This weekend, yet another story about Hillary Clinton’s outsize wealth ricocheted through the blogosphere, this one publicizing her contract for a $225,000 speech at the University of Nevada, Las Vegas, Foundation. Among her requests: travel on a $39 million Gulfstream jet, round-trip business-class tickets for her advance team, a $500 cash stipend, lodging in a presidential suite plus five more rooms, and coverage for all meals and incidentals.
The story, based on a public-records request, has the same sneering, how-dare-she quality that much of the coverage of Clinton’s money has taken on:
Hillary Rodham Clinton likes to travel in style. She insists on staying in the “presidential suite” of luxury hotels that she chooses anywhere in the world, including Las Vegas … Clinton’s $225,000 is something of a cut-rate. Documents obtained by the newspaper show that she initially asked for $300,000 and reveal that she insists on controlling every detail of the private event, large and small, to ensure that she will be the center of attention.
Wait, Hillary Clinton — the woman likely to be the next leader of the free world, a person as in-demand as Lady Gaga, Oprah, and the Pope — doesn’t charge a modest speaking fee, make her own way, and fade into the background? Cue the outrage!
But what the pundit class sees as the real issue for Clinton is not the money so much as it is her awkward embrace of it — her Romney-like inability to take it as a given that she is very rich, and to stress that she empathizes with middle-class Americans rather than living their same struggles. She infamously described her family as “dead broke” when leaving the White House. “We struggled to piece together the resources for mortgages for houses, for Chelsea’s education,” she added. “You know, it was not easy.” Then she ham-handedly tried to explain that they are ordinary-rich, not rich-rich. “We pay ordinary income tax, unlike a lot of people who are truly well off, not to name names,” she said. “And we’ve done it through dint of hard work.” It’s been enough to cement a narrative about Clinton being out of touch.
What has been strange about Clinton’s responses to the questions about the many tens of millions she and her husband have pulled in of late is that there is an elegant and obvious rich-Democrat way to answer them. She simply has to say, “Yes, we’re really lucky. And I know first-hand that we don’t need a tax break for our millions in earnings or our private jet.” It’s a well-worn response, too, given by Barack Obama and Bill Clinton among many others.

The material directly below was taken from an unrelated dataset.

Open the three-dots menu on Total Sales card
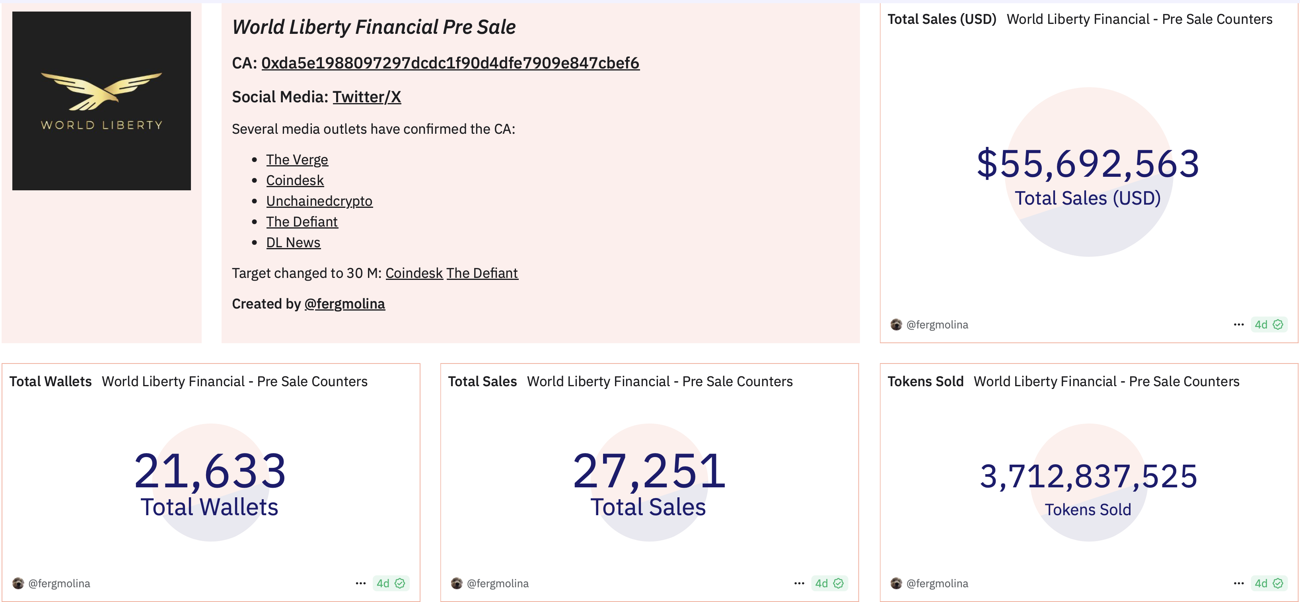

But it is a response that Mitt Romney, whose economic policies would probably have slashed his own taxes while raising them for lower-income Americans, could never give. It is a response that many other Republicans could not give either. And that is what will ultimately neutralize the issue of Clinton’s wealth if and when she runs.
Clinton will offer a set of progressive economic policies that will likely raise taxes on upper-income families to pay for social services for lower-income families. (My guess is that she will propose a universal early-childhood-education program.) She will run against someone who will likely cut taxes and social services, perhaps deeply. It’s easy enough to paint Clinton as out of touch while she is running against a ghost. But at some point, she will be running against a living, breathing Republican, like Romney, one proposing policies like Romney’s. And that policy context will make it a lot harder to paint Clinton as an out-of-touch one-percent-type – even if she does make $225,000 a speech and jet around on a Gulfstream.